I threw a leg over the edge of my carefully structured safe box and immersed myself in play after play in the local theatres and hours of wine-enhanced conversation with my sister and niece - simple pleasures I had somehow placed on my selfish, some-day shelf in the corner of my safe box.  I took deep breaths of fresh, intoxicating air, air like I had never breathed before under the lid of my box and settled into a rhythm of self-discovery, family and fun. 
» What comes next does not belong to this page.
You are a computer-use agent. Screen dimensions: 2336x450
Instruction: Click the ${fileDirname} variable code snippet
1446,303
As I found myself clinging to the railing above the hundreds of steel-grated stairs below me, I moved back into the box I didn’t think I had packed – fear that drove me deeper into it recesses with the lid snapping on.  “No,” I said with a smile on my face and cold fear clutching my heart, “I really don’t like heights so you go ahead and I will wait here.”   My sister moved down four steps to the first platform, turned and said, “Just come down these four steps, Eileen – I know how you feel, but you can do four steps”.  My head knew the invitation was a ploy to get me started; my heart knew the smothering effect of my “no”.   I stepped down, breathed deep, and kept on walking.  The view of the river and the escarpment were lovely, but they didn’t measure up to the weight that lifted when the box lid blew off as I said “yes” that day.
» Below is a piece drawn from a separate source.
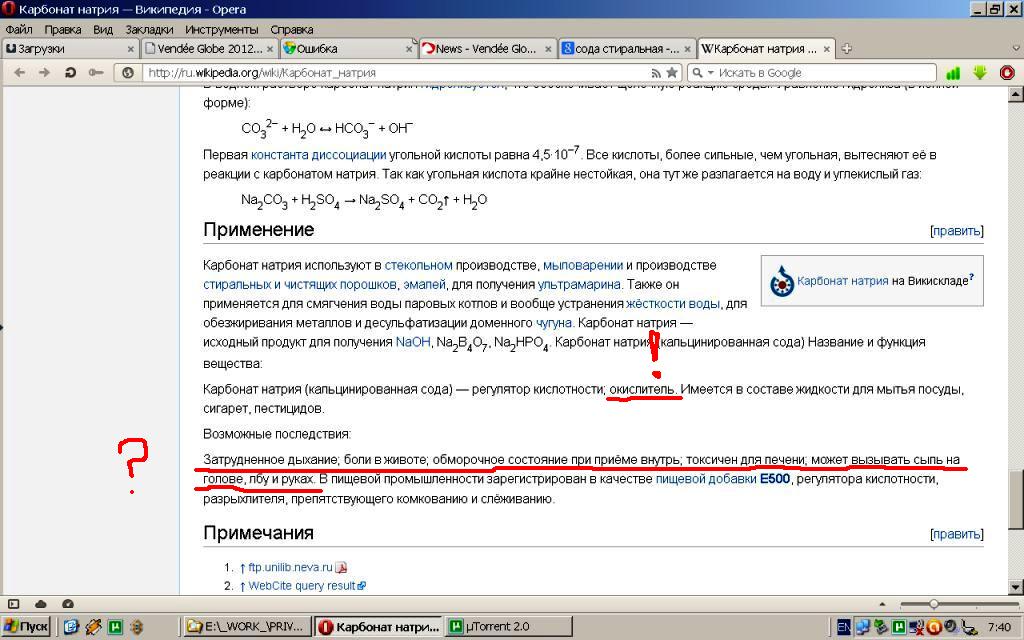Click the browser back arrow button
Viewport: 1024px width, 640px height.
(18, 72)
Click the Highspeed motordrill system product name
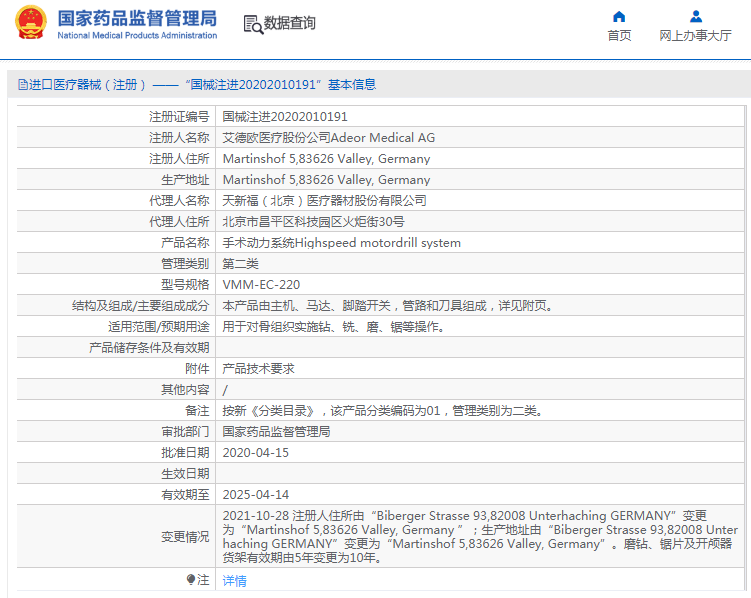Screen dimensions: 751x598 tap(341, 243)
Our final day loomed cold and windy and provided the invitation to shop.  The quaint boutiques provided much in conversation as we explored our very different tastes and remarked on our similarities stemming, most likely, from a childhood of shared memories - a foundation for friendship and camaraderie on that day. 

The hat shop was just one of many on “boutique strip”.  We went in out of curiosity and the need to stay warm.  I exclaimed I never wore hats and proceeded to touch and compare.  It only took one turn in front of the mirror to put us into a two-hour mood of laughter and encouragement as I threw caution to the wind and doffed hat after hat – blue, green, grey and safe; then,  red, purple, and outlandish and haute couturier and sporty.  We shared honest criticisms and giggles and our adventure caught the clerk’s attention.  Drawn to neutrals and carefully coifed hats of taste, I was surprised when the clerk handed me a deep pink wool boucle hat with a large velvety flower rakishly adorning the side.  I laughed and shook my head to say “no” and stopped – what happened to my yes?  I took the hat in my hand, popped it on my head, turned up one side and peered into a mirror.  The hat – this pink statement of uptown yet warm, cozy hat – sat on my head at an angle and made me laugh out loud, a sparkly-eyed , deep down laugh.  It rippled through my chest, warmed up my heart, bubbled in my throat and spilled all over me from my head to my toes.  A laugh that must have been buried somewhere in my safe, dark box;  a laugh that had been bouncing inside a shell taped together with words like “no” ,”you first” and “I’ll wait”; a laugh that needed to hear “yes” to a pink hat with a velvet bow.

I linked arms with my sister as we strode down the street wearing our new hats, laughing at the stares, meeting the eyes of those who smiled and realizing that the hat – the pink hat with the black velvet bow – was truly beautiful and stunning and large – too large to ever fit in my safe little box I had packed from home.

I like to think that when I packed that hat to fly home that I left my safe box in the hotel room or on the subway train seat, but when I stumble over it occasionally lying in my life-shadows, I no longer think of climbing back in – I just put on my hat and laugh.